→ **WHAT YOU HAVE TO DO**: In the entries below, begin at the line with "Image resolution: width=388, height=2576." and stop after the line with "Elément Root (741, 2059)"; output those lines exactly and omit the pictures.

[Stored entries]

++++++++

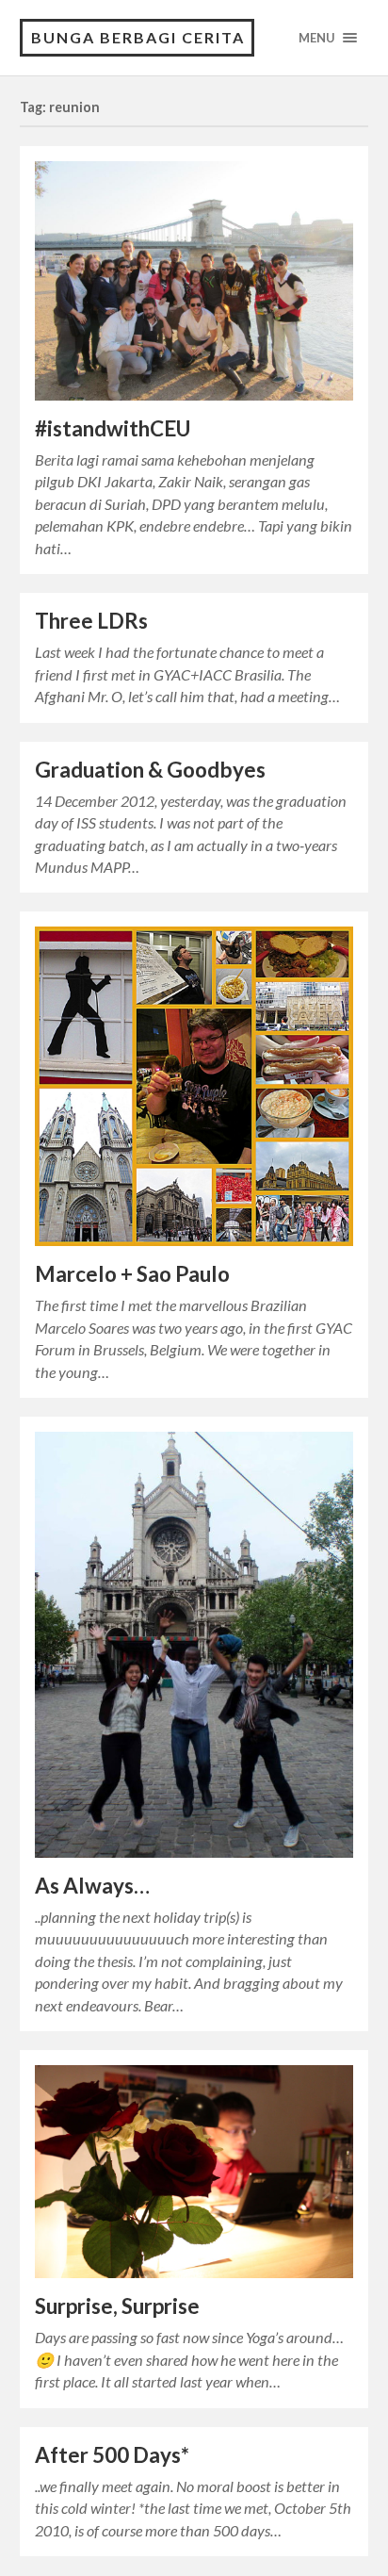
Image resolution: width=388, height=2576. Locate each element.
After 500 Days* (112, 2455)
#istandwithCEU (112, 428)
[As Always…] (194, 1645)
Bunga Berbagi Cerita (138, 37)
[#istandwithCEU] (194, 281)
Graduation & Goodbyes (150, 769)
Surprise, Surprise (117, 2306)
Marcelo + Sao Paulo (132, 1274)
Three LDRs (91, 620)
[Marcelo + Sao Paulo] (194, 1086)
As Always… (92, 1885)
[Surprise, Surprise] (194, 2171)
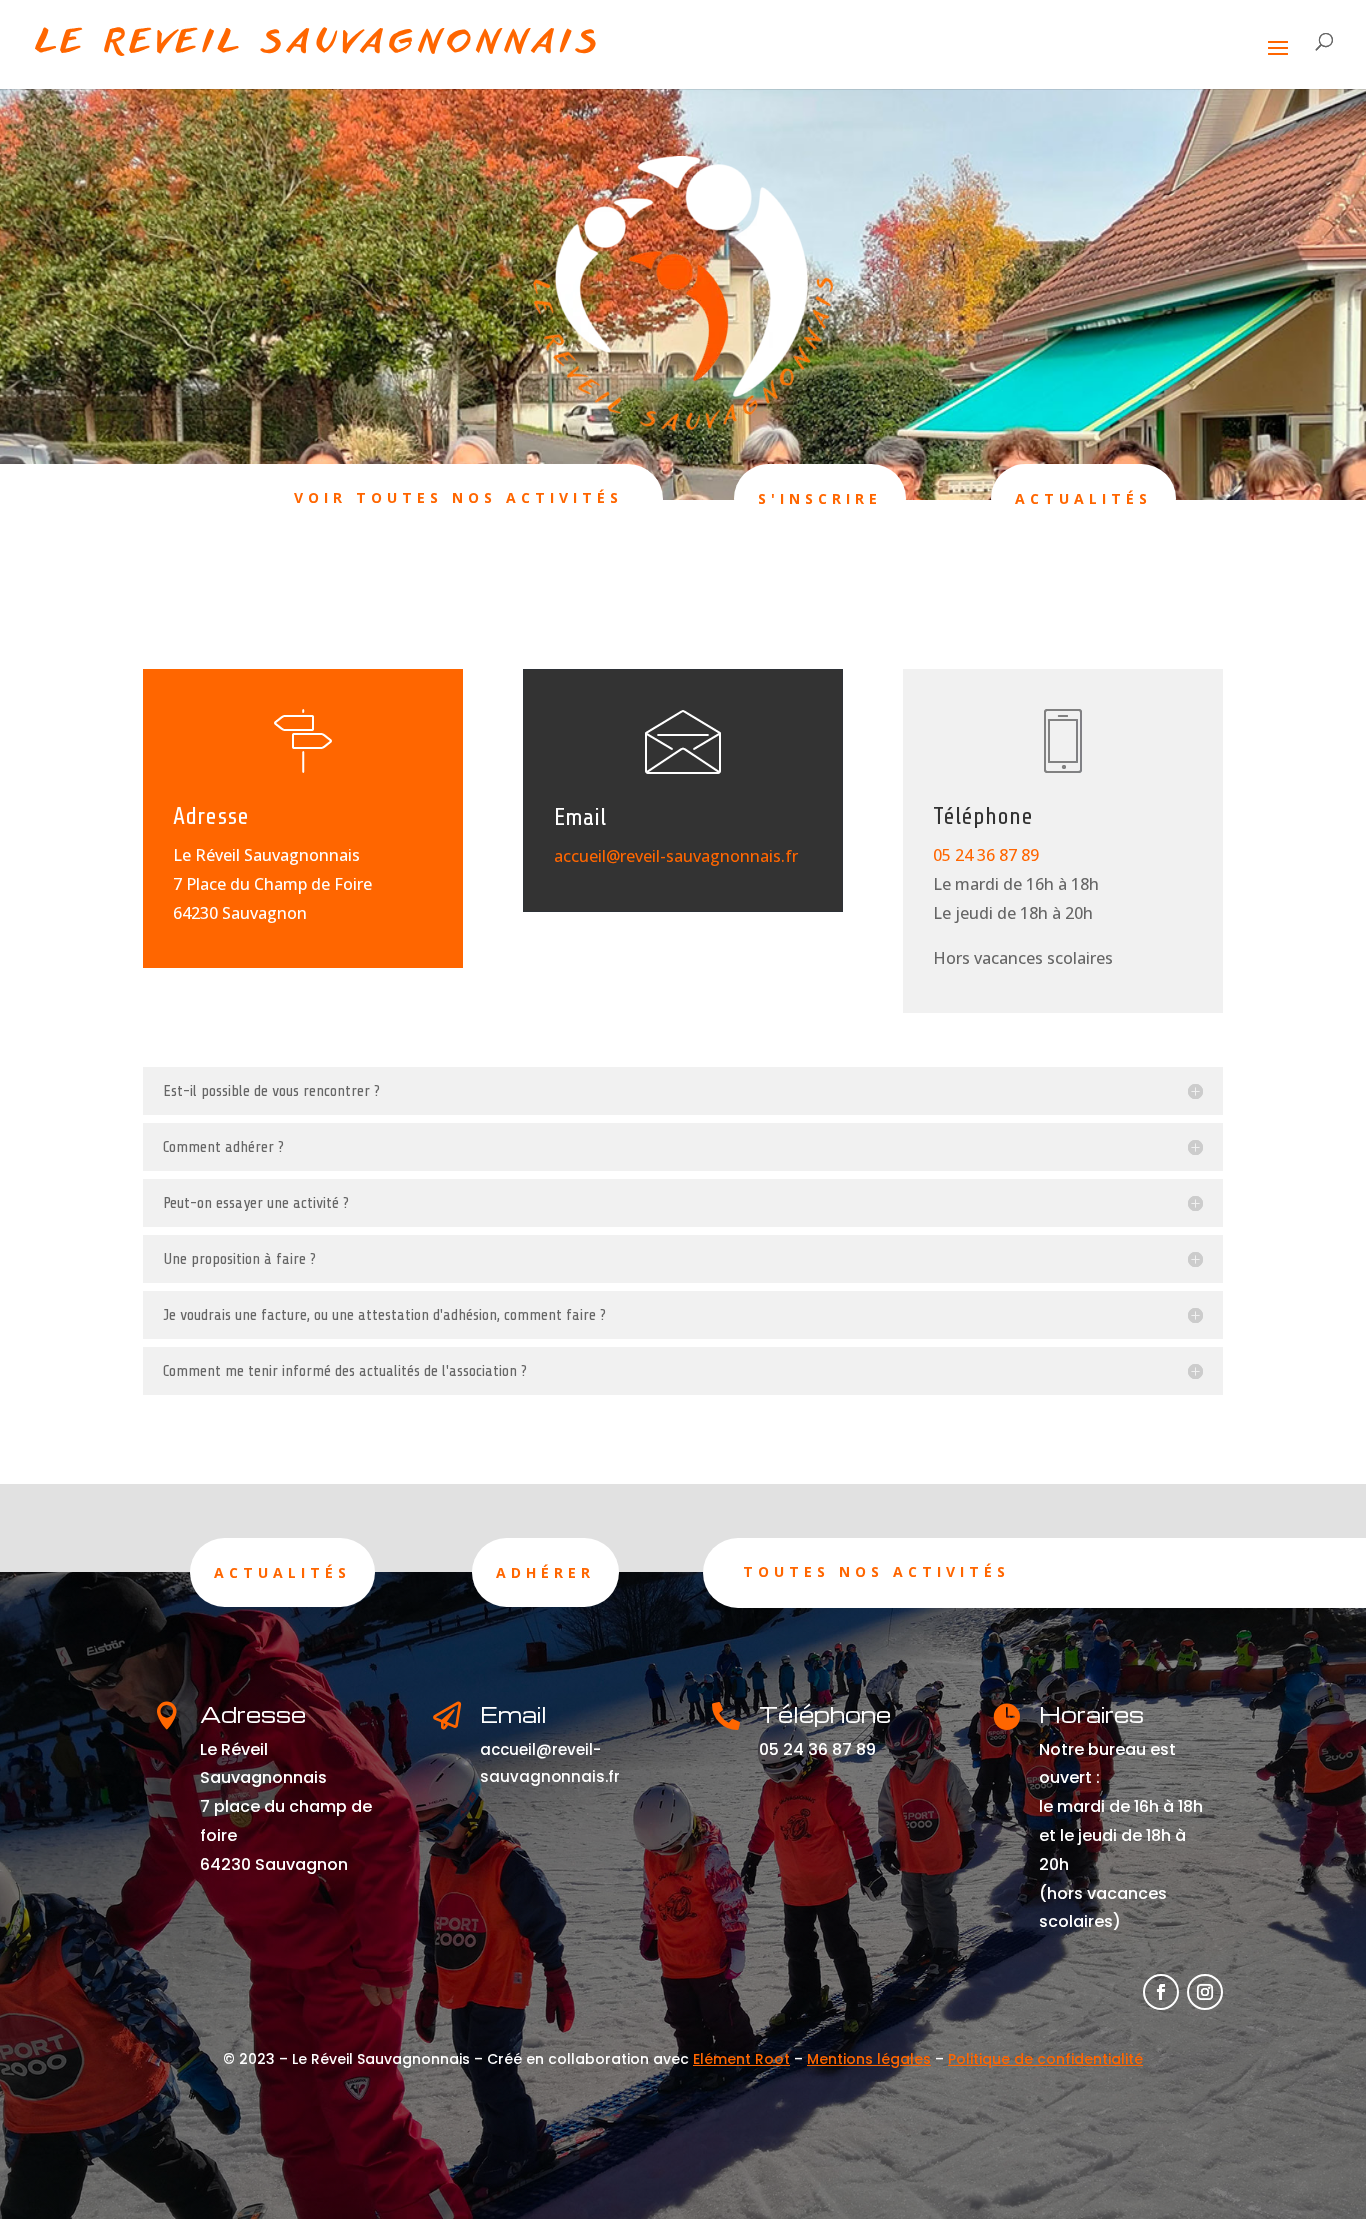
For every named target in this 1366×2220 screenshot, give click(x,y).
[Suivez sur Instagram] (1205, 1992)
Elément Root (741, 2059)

++++++++

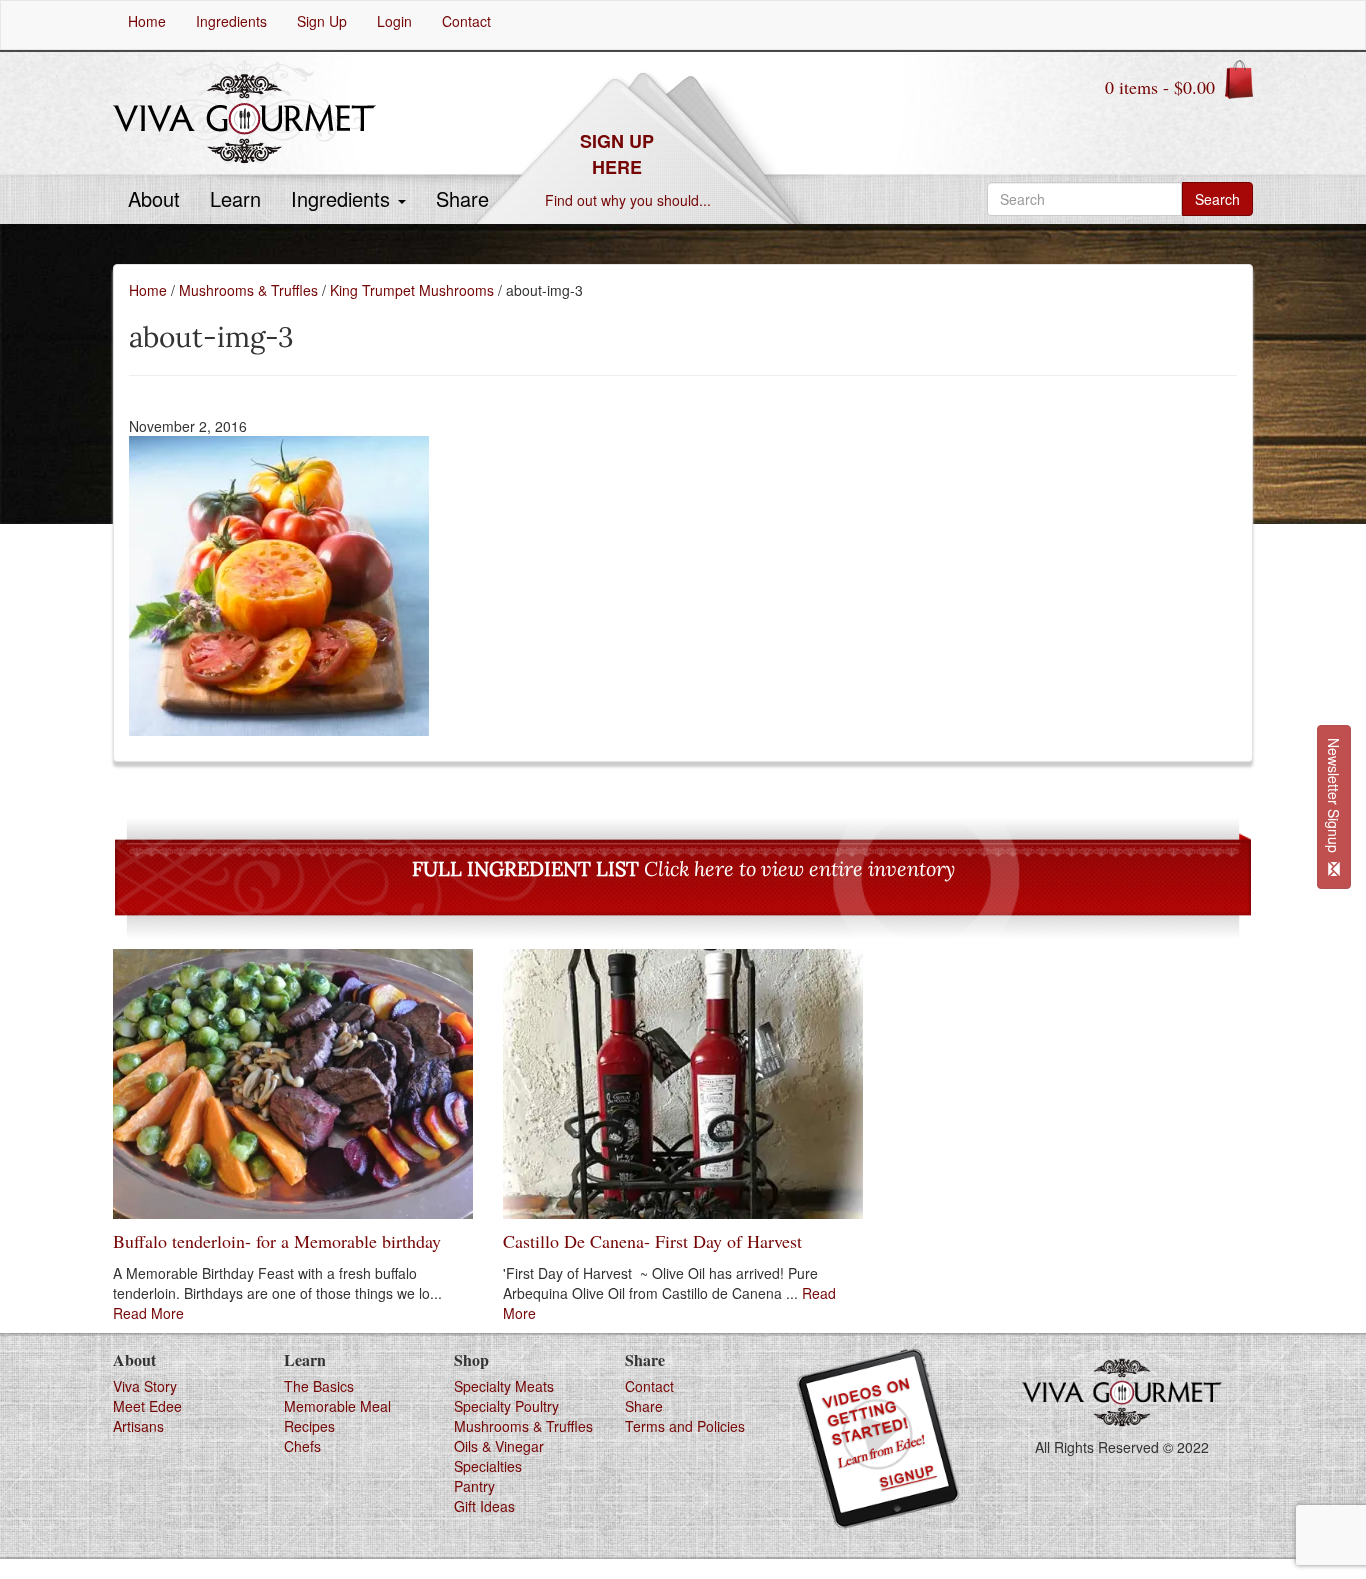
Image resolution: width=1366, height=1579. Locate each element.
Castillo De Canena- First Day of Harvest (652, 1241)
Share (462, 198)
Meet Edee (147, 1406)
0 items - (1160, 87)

++++++++

→ **SOLUTION TO THE EXERCISE**:
Image resolution: width=388, height=2576. Locate each element.
After 500 Days* (112, 2455)
#istandwithCEU (112, 428)
[As Always…] (194, 1645)
Bunga Berbagi Cerita (138, 37)
[#istandwithCEU] (194, 281)
Graduation & Goodbyes (150, 769)
Surprise, Surprise (117, 2306)
Marcelo + Sao Paulo (132, 1274)
Three LDRs (91, 620)
[Marcelo + Sao Paulo] (194, 1086)
As Always… (92, 1885)
[Surprise, Surprise] (194, 2171)
For every named target in this 1366×2220 screenshot, give click(x,y).
[Suivez sur Instagram] (1205, 1992)
Elément Root (741, 2059)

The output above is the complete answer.